Logística autônoma impulsiona um mercado bilionário

A utilização da IA no transporte de cargas acelera a adoção de veículos autônomos, especialmente na última milha. Segundo a Precedence Research, o setor já movimenta US$ 6,57 bilhões e pode alcançar US$ 45 bilhões até 2034, com crescimento anual de 23,7%. Uma colaboração entre Aurora, Continental e NVIDIA prevê a produção global de caminhões autônomos a partir de 2027. A Aurora lidera o desenvolvimento dos veículos, a Continental responde pelo sistema de condução autônoma e a NVIDIA fornece a infraestrutura computacional. A expectativa é de ganhos em eficiência logística, redução de custos operacionais e menor índice de acidentes. Apesar das promessas de maior eficiência logística, redução de custos e menor incidência de acidentes, o cenário demanda atenção redobrada à responsabilidade civil, à confiabilidade dos sistemas e à integração entre hardware, software e dados. Os seguros devem

Como seguradoras podem se preparar

Parcerias com empresas de tecnologia, investimentos em capacitação técnica e desenvolvimento de produtos voltados a riscos, incorporar coberturas específicas para falhas tecnológicas, ciberincidentes e decisões algorítmicas, acompanhando a transformação da logística em um ambiente cada vez mais automatizado. Dessa forma, acordos entre montadoras, desenvolvedores de tecnologia e seguradoras pode ser um caminho para distribuir riscos, reduzir incertezas jurídicas e fortalecer a confiança dos consumidores na mobilidade autônoma.

Regulação, inovação e o papel do seguro

O avanço dos veículos autônomos exige uma evolução paralela da legislação e da regulação do mercado de seguros. Reconhecer os diferentes níveis de autonomia e definir claramente a responsabilidade em cada estágio será fundamental para criar um ambiente jurídico seguro, capaz de sustentar investimentos e proteger os segurados.

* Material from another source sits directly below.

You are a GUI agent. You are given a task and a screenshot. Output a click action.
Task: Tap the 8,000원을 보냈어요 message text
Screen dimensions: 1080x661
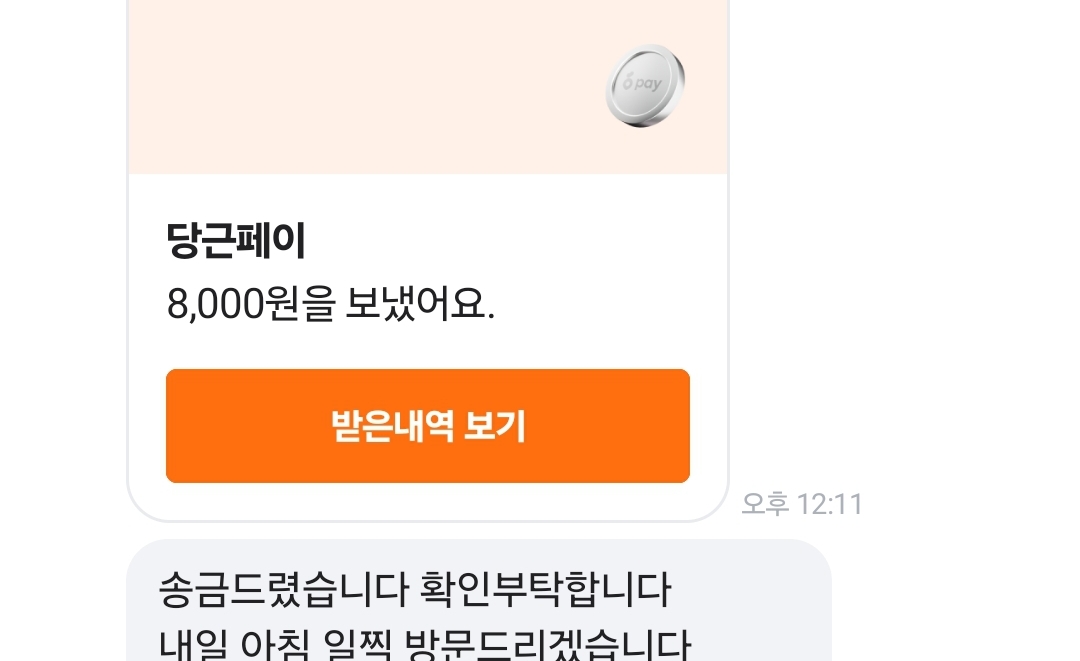click(331, 304)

Casos como o do táxi-robô da Waymo reforçam que a confiança pública na tecnologia passa, inevitavelmente, pela capacidade do seguro de mitigar riscos, esclarecer responsabilidades e oferecer respostas eficazes nesses casos complexos.

Seguro adaptado ao condutor e volante automáticos

O atropelamento envolvendo o táxi-robô da Waymo deixa claro que a mobilidade autônoma é uma realidade, mas ainda longe de ser isenta de riscos. À medida que algoritmos assumem funções humanas, o setor de seguros deve se adaptar para equilibrar inovação, segurança e responsabilidade. Tendo isso em vista, seguradoras, reguladores e empresas de tecnologia precisam atuar de forma integrada para antecipar cenários, redefinir responsabilidades e construir modelos de proteção compatíveis com essa nova lógica. A confiança do público nos veículos autônomos não será conquistada apenas com avanços técnicos ou investimentos bilionários, mas com estruturas sólidas de governança, transparência e cobertura de riscos. Nesse contexto, o seguro vai além de um instrumento de reparação e viabiliza um futuro em que a automação conviva, de forma responsável, com a vida urbana.